The Reading and Discussion group will meet between 6:00 – 7:30p at the Roxbury Arts Center, 5025 Vega Mountain Road, Roxbury NY
Free

What does it mean to be an American in the 21st century? What does a model American do, and what responsibilities do Americans have to their communities and to each other? Have the answers to these questions changed over the history of the United States? Questions such as these will be explored in this new Reading & Discussion Series being offered by the Roxbury Arts Group.

 

Discussion leader (not teacher) Jennifer Kabat: jenkabat@gmail.com
Most important for our group is good discussion. I’m not a teacher; my job is to  make sure our conversation is open, trusting, respectful…. We’re talking about  citizenship and civics.
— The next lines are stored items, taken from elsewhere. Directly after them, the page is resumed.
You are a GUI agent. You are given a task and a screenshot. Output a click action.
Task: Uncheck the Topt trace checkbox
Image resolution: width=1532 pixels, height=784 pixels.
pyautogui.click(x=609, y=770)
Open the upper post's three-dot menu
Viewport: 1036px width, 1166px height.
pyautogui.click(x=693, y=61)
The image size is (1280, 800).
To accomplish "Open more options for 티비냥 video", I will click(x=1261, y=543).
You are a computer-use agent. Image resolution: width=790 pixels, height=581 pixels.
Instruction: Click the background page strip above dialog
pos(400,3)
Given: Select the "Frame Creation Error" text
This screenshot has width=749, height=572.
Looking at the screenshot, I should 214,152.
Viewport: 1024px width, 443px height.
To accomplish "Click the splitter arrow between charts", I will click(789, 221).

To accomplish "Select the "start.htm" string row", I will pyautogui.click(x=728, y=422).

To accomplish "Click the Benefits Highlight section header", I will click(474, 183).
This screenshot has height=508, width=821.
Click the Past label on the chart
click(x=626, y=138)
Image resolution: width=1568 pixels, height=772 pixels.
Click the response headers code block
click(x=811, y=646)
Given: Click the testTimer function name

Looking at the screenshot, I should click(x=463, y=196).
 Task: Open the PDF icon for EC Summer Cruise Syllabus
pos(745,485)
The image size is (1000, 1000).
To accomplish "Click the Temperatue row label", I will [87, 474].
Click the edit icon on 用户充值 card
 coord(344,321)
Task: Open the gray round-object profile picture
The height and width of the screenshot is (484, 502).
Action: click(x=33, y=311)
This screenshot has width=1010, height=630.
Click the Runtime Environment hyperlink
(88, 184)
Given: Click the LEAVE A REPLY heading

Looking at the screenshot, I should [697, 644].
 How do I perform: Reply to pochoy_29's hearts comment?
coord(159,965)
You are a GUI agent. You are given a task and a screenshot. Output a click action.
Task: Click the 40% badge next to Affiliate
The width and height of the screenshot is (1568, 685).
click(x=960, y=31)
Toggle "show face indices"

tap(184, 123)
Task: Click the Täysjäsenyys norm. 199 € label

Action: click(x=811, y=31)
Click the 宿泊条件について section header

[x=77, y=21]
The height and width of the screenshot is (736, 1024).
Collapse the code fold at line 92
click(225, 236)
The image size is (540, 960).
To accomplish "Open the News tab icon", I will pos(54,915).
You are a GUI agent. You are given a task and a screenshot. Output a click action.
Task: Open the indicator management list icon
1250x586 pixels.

We live in a small community with diverse opinions and have  come from a bruising election cycle. Key to our success is openness, to treat  everything everyone says with respect. We might be practicing together some of the  ideas in the first book we will be reading. 

Some basic ideas to bear in mind:

  • Don’t interrupt. Let people complete their thoughts. 
  • Some people in the group might be shyer than others or less comfortable expressing their ideas than others. Some might be developing nascent ideas.Give those less comfortable talking room to speak.
  • What we say here, stays here. Think of this as a safe space to develop and experiment with ideas.
  • In discussions there might be pauses, quiet. That’s okay.
  • To recap: Week 1, March 1: Prologue and Chapter 1 Talking to Strangers-Introductions: Who are we all? Why are we here-Overview of good discussion practices.– Reading a brief passage together and discussing it.
  • To Recap: Week 2 March 15, Part One Talking to Strangers pp 1-49Supplementary podcast to listen to Freakonomics, “Trust Me,” November 10, 2017,  27 minutes.  http://freakonomics.com/podcast/trust/me/ (You can listen via the site or else on your phone via iTunes). There’s also a  transcript online. 

    Johannes Adam Oertel: Pulling Down the Statue of King George III, 1848

    Week 3 March 29 
    Part II, Chapter 7 pp 86-98  Part III, Chapter 8 and Chapter 11 pp 101-118; 161-186
    Supplementary Reading for this week’s discussion (considering bigger questions  about trust and citizenship)
     
    Evan Osnos, “Doomsday Prep for the Super Rich,” The New Yorker, Jan 30, 2017

    (Professor Kabat can email you a pdf).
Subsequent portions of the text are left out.